RECORDS SUPPLIED ▸
- Opening Delimiter -

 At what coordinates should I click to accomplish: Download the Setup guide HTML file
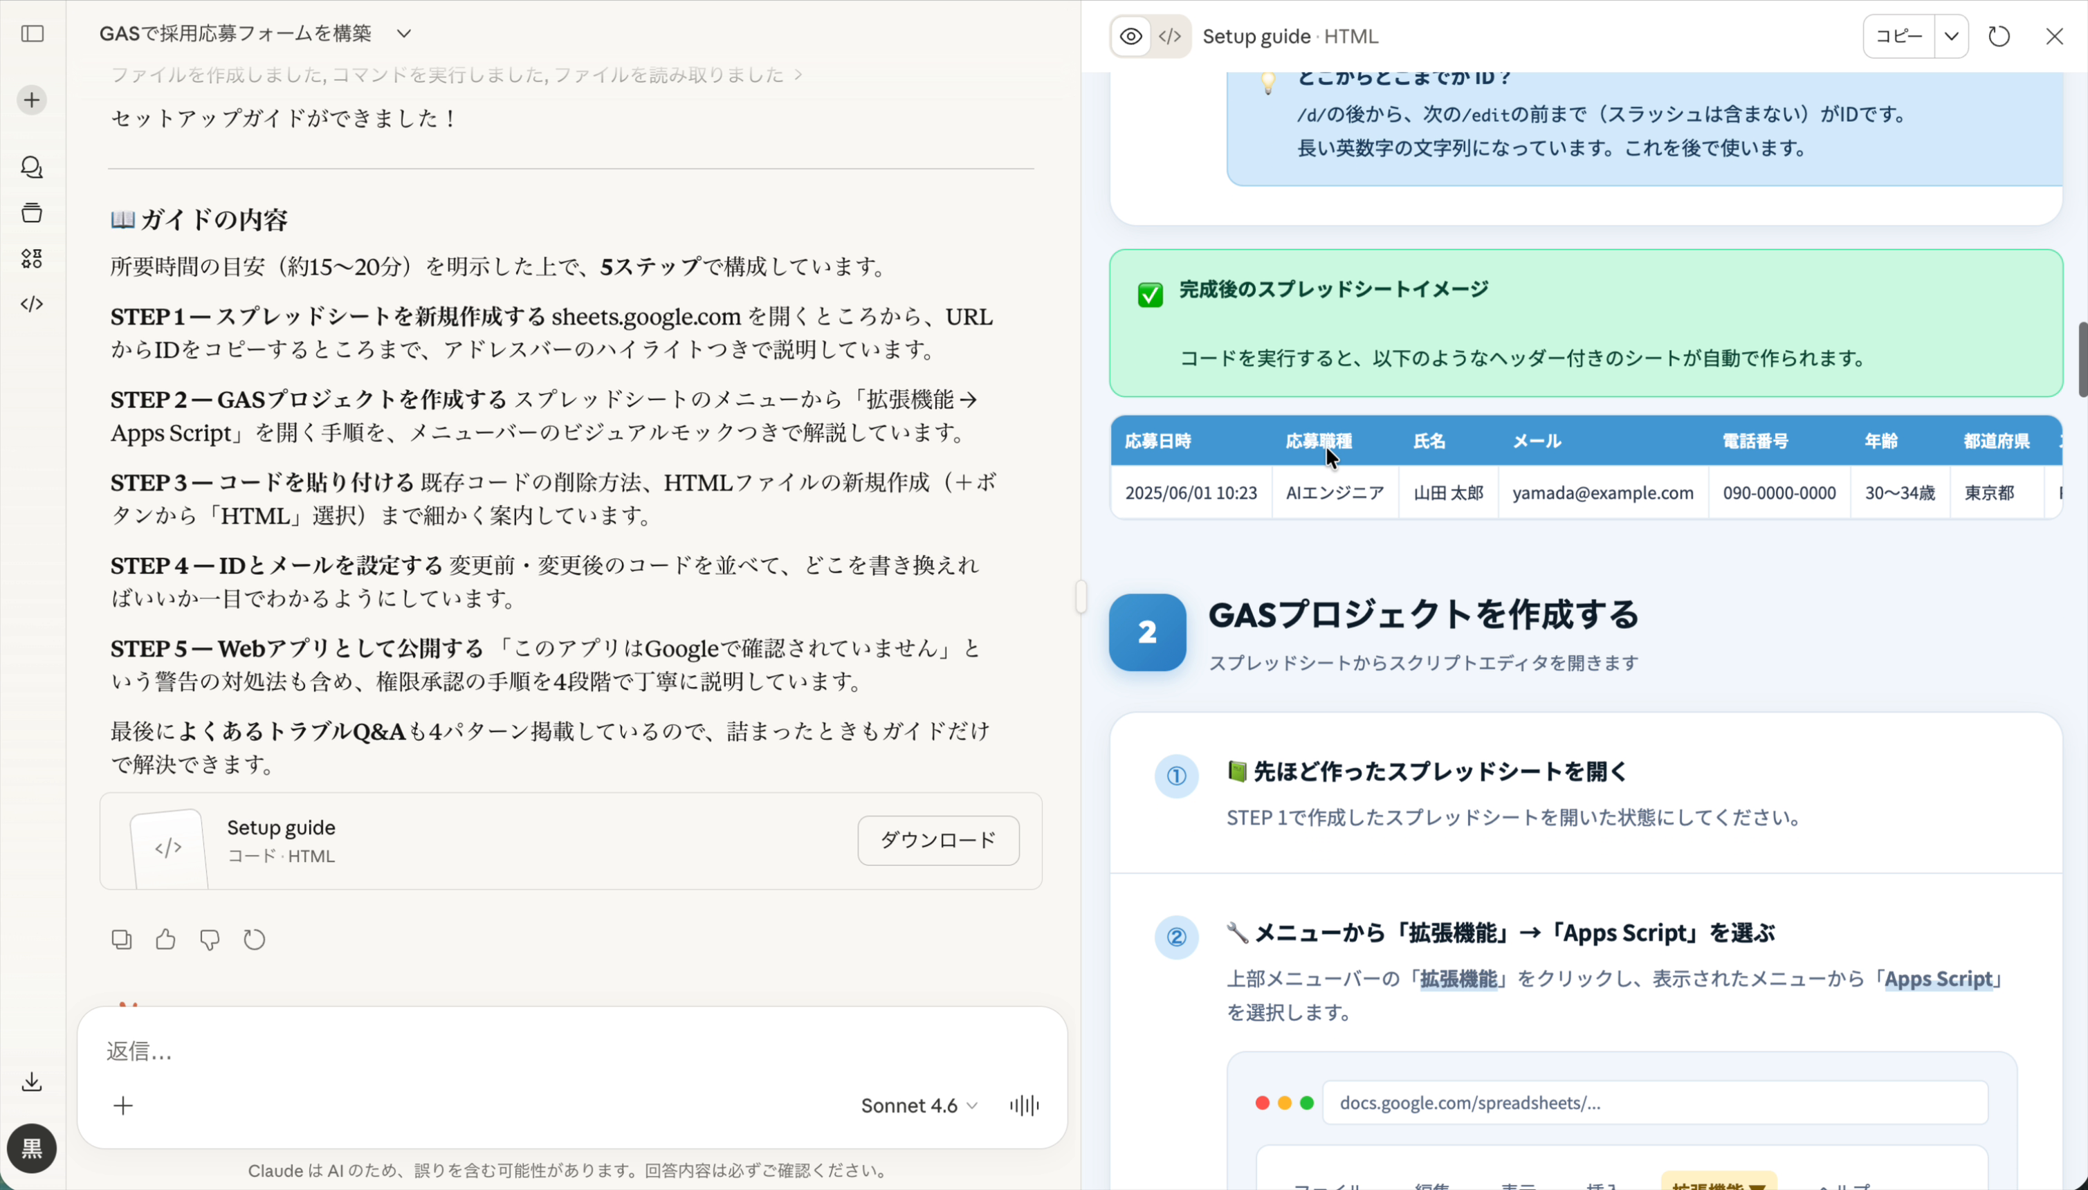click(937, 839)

- Closing Delimiter -
- Opening Delimiter -

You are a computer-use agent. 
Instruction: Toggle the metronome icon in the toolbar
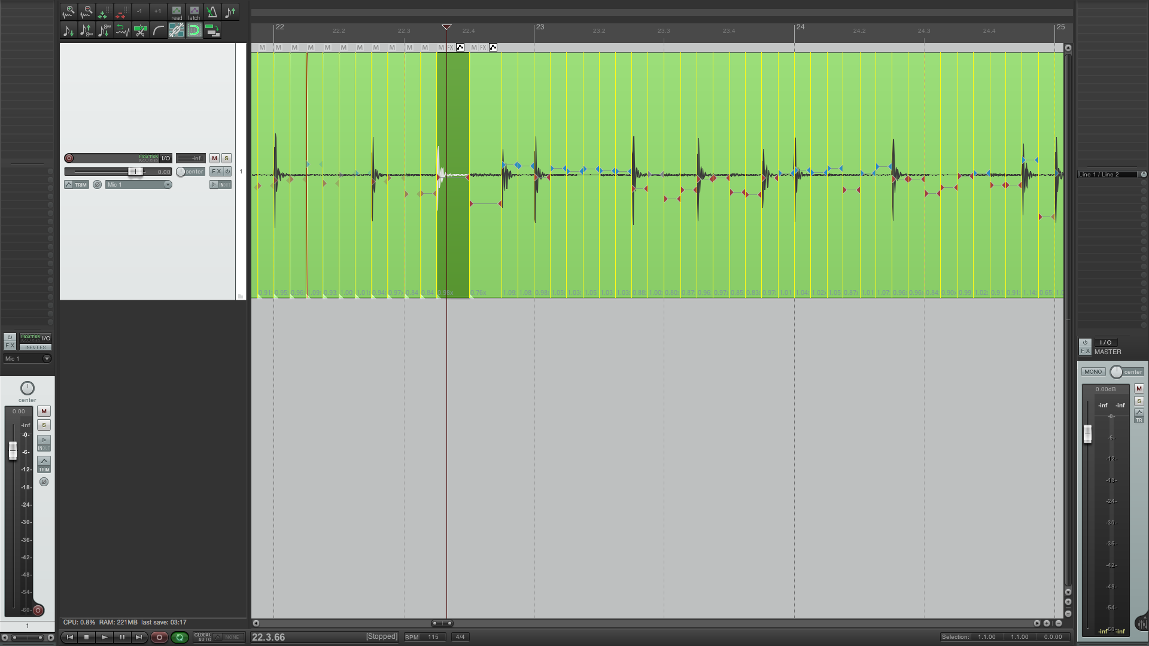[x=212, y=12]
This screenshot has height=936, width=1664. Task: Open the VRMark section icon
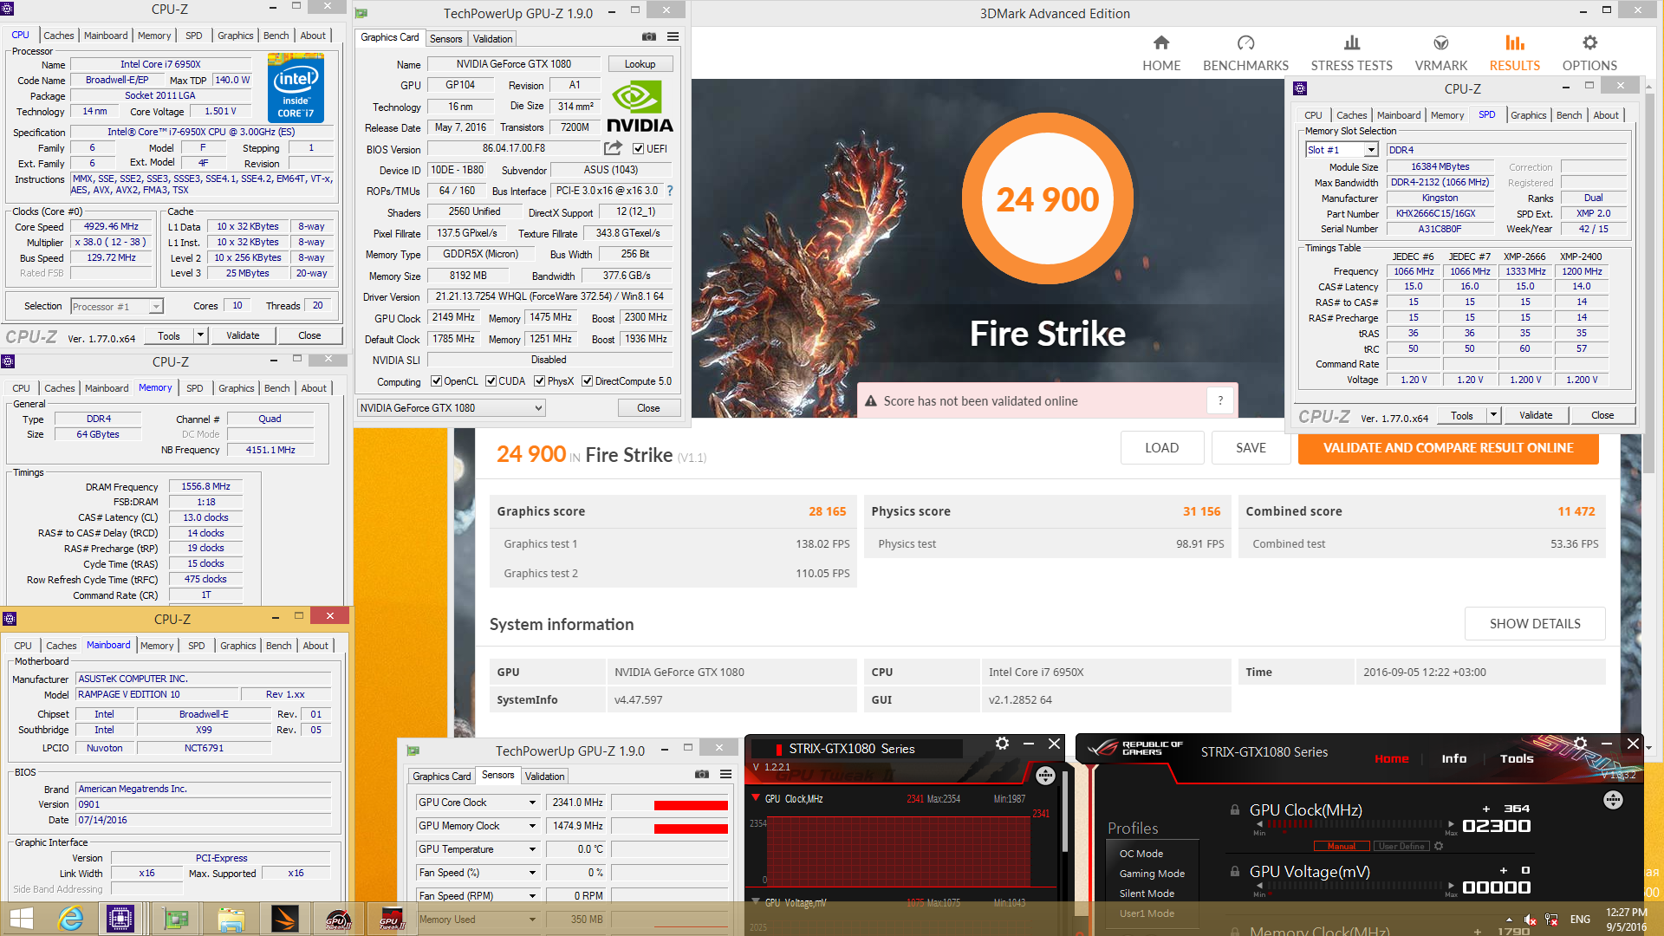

- Closing Delimiter -

WHAT YOU ARE ASKED TO DO ▸ Starting with the line that contains "You are a computer-use agent." and finishing with the line that contains "This screenshot has", reproduce every line of the material above exactly, but not the pictures.

RESULT BELOW ▸
You are a computer-use agent. 
Instruction: Toggle the metronome icon in the toolbar
[x=212, y=12]
This screenshot has height=936, width=1664. Task: Open the VRMark section icon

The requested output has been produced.